The labor union of Renault Samsung Motors, the Korean unit of French automaker Renault, said yesterday that it will launch a partial strike on Monday. The daytime and nighttime shift employees at the company’s Busan plant will each go on a one-hour strike when their shift is supposed to begin at 3:45 p.m.
The union members already approved taking industrial action through a vote last week. More than 94 percent of its 2,650 members favored industrial action. The nation’s fourth-largest automaker expects that 80 to 90 vehicles will not be produced due to a two-hour strike next Monday.
The RSM management and union had the first meeting for this year’s wage bargaining on Tuesday, but the two sides couldn’t narrow down their differences. The union has been asking for more money, while management has been proposing to freeze wages and reduce benefits, saying that the company has been going through a sales slump in recent years.
“We are still negotiating with the union,” an official from RSM said. “Everyone knows that the company is in a difficult situation, so we hope a full strike will not happen.”
Hyundai Motor, the nation’s largest automaker, began its first wage negotiation on Tuesday with its militant union coming with exorbitant demands.
The union already unveiled its proposals for this year’s wage bargaining earlier last month, including a 130,498 won ($117) monthly base pay raise, allocating 30 percent of the company’s net profit for workers’ bonuses, extending the retirement age to 61 and a 10 million won technical education allowance for employees’ children who didn’t go to college.?
Aside from the wage bargaining, Hyundai also needs to solve the issue with its irregular workers’ union, which has been asking for all temporary workers at the company to be promoted to full-time employees.
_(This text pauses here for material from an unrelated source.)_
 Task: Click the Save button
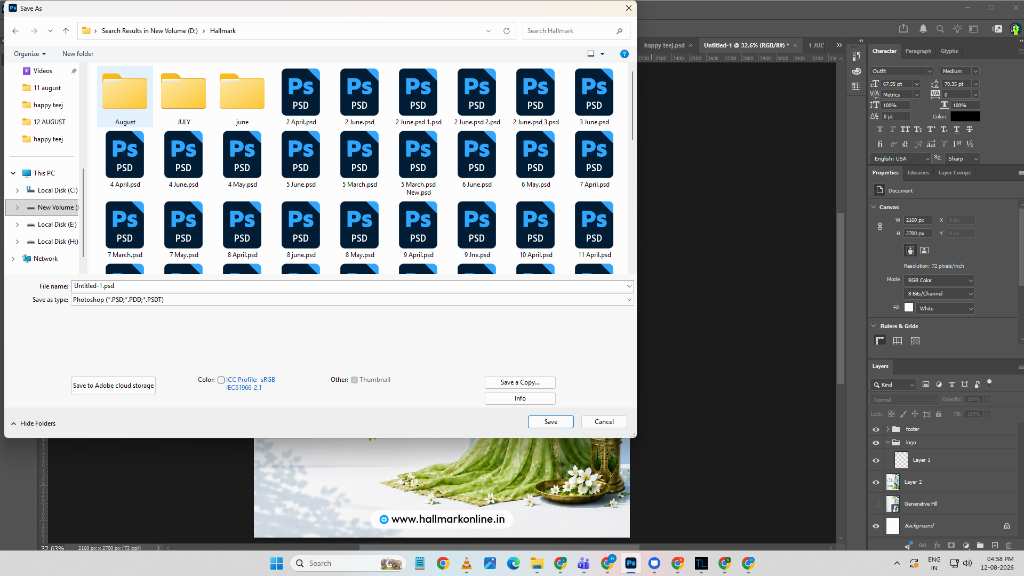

The total number of temporary workers at Hyundai is estimated to be around 6,000 to 7,000.
The automaker last year announced it will hire 3,500 irregular workers, who are most in-house subcontractors, to full time employees by 2016. It has so far recruited 1,110 irregular workers.
The union of Kia Motors hasn’t yet to finalize its proposals for this year’s wage bargaining, but industry insiders said that it won’t be much different from its larger affiliate Hyundai.
GM Korea’s management and union had their first meeting on Thursday last week, but they are still struggling to reach agreement.
It also wants the nation’s third-largest automaker to hire more employees and implement daytime-only shifts. The union of Ssangyong Motor, the nation’s smallest automaker under India’s Mahindra & Mahindra, also began negotiations last week.
For the last three years, the automaker has been reaching an agreement with its union without any industrial action, so it is also hoping to wrap up this year’s wage bargaining without trouble.